[Data on locating visible targets]
□ □ □ □ □ □ □

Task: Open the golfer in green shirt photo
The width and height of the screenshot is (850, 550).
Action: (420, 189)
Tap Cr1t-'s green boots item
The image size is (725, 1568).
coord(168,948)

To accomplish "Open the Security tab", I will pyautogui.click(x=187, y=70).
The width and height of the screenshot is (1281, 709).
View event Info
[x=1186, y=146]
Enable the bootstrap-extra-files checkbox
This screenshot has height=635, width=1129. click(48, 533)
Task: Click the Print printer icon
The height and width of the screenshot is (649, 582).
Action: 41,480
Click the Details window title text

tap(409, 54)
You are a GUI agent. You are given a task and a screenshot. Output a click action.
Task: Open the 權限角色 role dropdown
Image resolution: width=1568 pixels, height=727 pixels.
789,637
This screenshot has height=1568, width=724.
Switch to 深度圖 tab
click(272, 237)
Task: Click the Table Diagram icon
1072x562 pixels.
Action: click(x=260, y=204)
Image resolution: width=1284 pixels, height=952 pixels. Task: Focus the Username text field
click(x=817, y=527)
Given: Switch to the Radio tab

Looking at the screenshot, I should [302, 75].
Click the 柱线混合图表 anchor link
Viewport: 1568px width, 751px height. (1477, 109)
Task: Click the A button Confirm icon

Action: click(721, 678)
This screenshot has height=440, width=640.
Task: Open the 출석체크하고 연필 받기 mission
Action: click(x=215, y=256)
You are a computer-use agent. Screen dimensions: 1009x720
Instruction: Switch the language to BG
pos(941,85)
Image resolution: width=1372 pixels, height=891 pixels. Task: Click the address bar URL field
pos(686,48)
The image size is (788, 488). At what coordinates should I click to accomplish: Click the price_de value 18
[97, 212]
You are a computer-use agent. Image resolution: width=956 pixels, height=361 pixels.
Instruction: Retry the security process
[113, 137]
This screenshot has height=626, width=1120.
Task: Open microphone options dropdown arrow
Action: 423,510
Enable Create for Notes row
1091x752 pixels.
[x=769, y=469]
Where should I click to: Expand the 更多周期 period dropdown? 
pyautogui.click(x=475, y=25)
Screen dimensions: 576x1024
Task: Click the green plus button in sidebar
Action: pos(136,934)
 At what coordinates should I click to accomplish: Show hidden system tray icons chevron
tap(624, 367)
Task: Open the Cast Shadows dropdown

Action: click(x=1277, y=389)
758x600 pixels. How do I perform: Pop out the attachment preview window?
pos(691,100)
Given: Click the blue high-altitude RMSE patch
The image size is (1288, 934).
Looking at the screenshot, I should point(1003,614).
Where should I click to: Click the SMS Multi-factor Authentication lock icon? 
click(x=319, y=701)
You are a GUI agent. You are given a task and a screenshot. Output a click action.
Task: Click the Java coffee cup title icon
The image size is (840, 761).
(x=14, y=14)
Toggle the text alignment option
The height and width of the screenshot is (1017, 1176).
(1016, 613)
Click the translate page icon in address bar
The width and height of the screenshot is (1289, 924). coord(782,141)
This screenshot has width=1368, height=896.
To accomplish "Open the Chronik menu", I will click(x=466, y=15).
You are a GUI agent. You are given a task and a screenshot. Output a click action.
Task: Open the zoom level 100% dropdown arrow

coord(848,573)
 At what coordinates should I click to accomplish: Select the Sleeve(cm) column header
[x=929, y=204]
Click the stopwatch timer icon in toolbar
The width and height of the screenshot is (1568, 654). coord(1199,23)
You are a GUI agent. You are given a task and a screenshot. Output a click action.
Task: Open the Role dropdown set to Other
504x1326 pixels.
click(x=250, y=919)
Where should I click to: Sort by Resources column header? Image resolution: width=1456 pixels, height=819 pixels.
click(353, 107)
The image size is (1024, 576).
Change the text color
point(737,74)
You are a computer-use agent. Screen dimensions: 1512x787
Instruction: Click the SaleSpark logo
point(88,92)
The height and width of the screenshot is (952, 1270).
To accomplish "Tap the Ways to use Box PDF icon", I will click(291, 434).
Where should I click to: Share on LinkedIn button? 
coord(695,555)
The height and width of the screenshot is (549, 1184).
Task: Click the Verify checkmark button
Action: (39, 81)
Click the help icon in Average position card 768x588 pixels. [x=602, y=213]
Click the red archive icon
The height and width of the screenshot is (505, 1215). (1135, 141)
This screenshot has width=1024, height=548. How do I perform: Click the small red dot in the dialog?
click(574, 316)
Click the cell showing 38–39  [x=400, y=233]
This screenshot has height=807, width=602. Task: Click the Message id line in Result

□ □ □ □ □ □ □

EXERCISE PROMPT:
Turn each line of the entries above into a JSON list of strings, one string per line, skipping blank lines.

RESPONSE TO THE TASK:
[
  "Task: Open the golfer in green shirt photo",
  "The width and height of the screenshot is (850, 550).",
  "Action: (420, 189)",
  "Tap Cr1t-'s green boots item",
  "The image size is (725, 1568).",
  "coord(168,948)",
  "To accomplish \"Open the Security tab\", I will pyautogui.click(x=187, y=70).",
  "The width and height of the screenshot is (1281, 709).",
  "View event Info",
  "[x=1186, y=146]",
  "Enable the bootstrap-extra-files checkbox",
  "This screenshot has height=635, width=1129. click(48, 533)",
  "Task: Click the Print printer icon",
  "The height and width of the screenshot is (649, 582).",
  "Action: 41,480",
  "Click the Details window title text",
  "tap(409, 54)",
  "You are a GUI agent. You are given a task and a screenshot. Output a click action.",
  "Task: Open the 權限角色 role dropdown",
  "Image resolution: width=1568 pixels, height=727 pixels.",
  "789,637",
  "This screenshot has height=1568, width=724.",
  "Switch to 深度圖 tab",
  "click(272, 237)",
  "Task: Click the Table Diagram icon",
  "1072x562 pixels.",
  "Action: click(x=260, y=204)",
  "Image resolution: width=1284 pixels, height=952 pixels. Task: Focus the Username text field",
  "click(x=817, y=527)",
  "Given: Switch to the Radio tab",
  "Looking at the screenshot, I should [302, 75].",
  "Click the 柱线混合图表 anchor link",
  "Viewport: 1568px width, 751px height. (1477, 109)",
  "Task: Click the A button Confirm icon",
  "Action: click(721, 678)",
  "This screenshot has height=440, width=640.",
  "Task: Open the 출석체크하고 연필 받기 mission",
  "Action: click(x=215, y=256)",
  "You are a computer-use agent. Screen dimensions: 1009x720",
  "Instruction: Switch the language to BG",
  "pos(941,85)",
  "Image resolution: width=1372 pixels, height=891 pixels. Task: Click the address bar URL field",
  "pos(686,48)",
  "The image size is (788, 488). At what coordinates should I click to accomplish: Click the price_de value 18",
  "[97, 212]",
  "You are a computer-use agent. Image resolution: width=956 pixels, height=361 pixels.",
  "Instruction: Retry the security process",
  "[113, 137]",
  "This screenshot has height=626, width=1120.",
  "Task: Open microphone options dropdown arrow",
  "Action: 423,510",
  "Enable Create for Notes row",
  "1091x752 pixels.",
  "[x=769, y=469]",
  "Where should I click to: Expand the 更多周期 period dropdown? ",
  "pyautogui.click(x=475, y=25)",
  "Screen dimensions: 576x1024",
  "Task: Click the green plus button in sidebar",
  "Action: pos(136,934)",
  " At what coordinates should I click to accomplish: Show hidden system tray icons chevron",
  "tap(624, 367)",
  "Task: Open the Cast Shadows dropdown",
  "Action: click(x=1277, y=389)",
  "758x600 pixels. How do I perform: Pop out the attachment preview window?",
  "pos(691,100)",
  "Given: Click the blue high-altitude RMSE patch",
  "The image size is (1288, 934).",
  "Looking at the screenshot, I should point(1003,614).",
  "Where should I click to: Click the SMS Multi-factor Authentication lock icon? ",
  "click(x=319, y=701)",
  "You are a GUI agent. You are given a task and a screenshot. Output a click action.",
  "Task: Click the Java coffee cup title icon",
  "The image size is (840, 761).",
  "(x=14, y=14)",
  "Toggle the text alignment option",
  "The height and width of the screenshot is (1017, 1176).",
  "(1016, 613)",
  "Click the translate page icon in address bar",
  "The width and height of the screenshot is (1289, 924). coord(782,141)",
  "This screenshot has width=1368, height=896.",
  "To accomplish \"Open the Chronik menu\", I will click(x=466, y=15).",
  "You are a GUI agent. You are given a task and a screenshot. Output a click action.",
  "Task: Open the zoom level 100% dropdown arrow",
  "coord(848,573)",
  " At what coordinates should I click to accomplish: Select the Sleeve(cm) column header",
  "[x=929, y=204]",
  "Click the stopwatch timer icon in toolbar",
  "The width and height of the screenshot is (1568, 654). coord(1199,23)",
  "You are a GUI agent. You are given a task and a screenshot. Output a click action.",
  "Task: Open the Role dropdown set to Other",
  "504x1326 pixels.",
  "click(x=250, y=919)",
  "Where should I click to: Sort by Resources column header? Image resolution: width=1456 pixels, height=819 pixels.",
  "click(353, 107)",
  "The image size is (1024, 576).",
  "Change the text color",
  "point(737,74)",
  "You are a computer-use agent. Screen dimensions: 1512x787",
  "Instruction: Click the SaleSpark logo",
  "point(88,92)",
  "The height and width of the screenshot is (952, 1270).",
  "To accomplish \"Tap the Ways to use Box PDF icon\", I will click(291, 434).",
  "Where should I click to: Share on LinkedIn button? ",
  "coord(695,555)",
  "The height and width of the screenshot is (549, 1184).",
  "Task: Click the Verify checkmark button",
  "Action: (39, 81)",
  "Click the help icon in Average position card 768x588 pixels. [x=602, y=213]",
  "Click the red archive icon",
  "The height and width of the screenshot is (505, 1215). (1135, 141)",
  "This screenshot has width=1024, height=548. How do I perform: Click the small red dot in the dialog?",
  "click(574, 316)",
  "Click the cell showing 38–39  [x=400, y=233]",
  "This screenshot has height=807, width=602. Task: Click the Message id line in Result"
]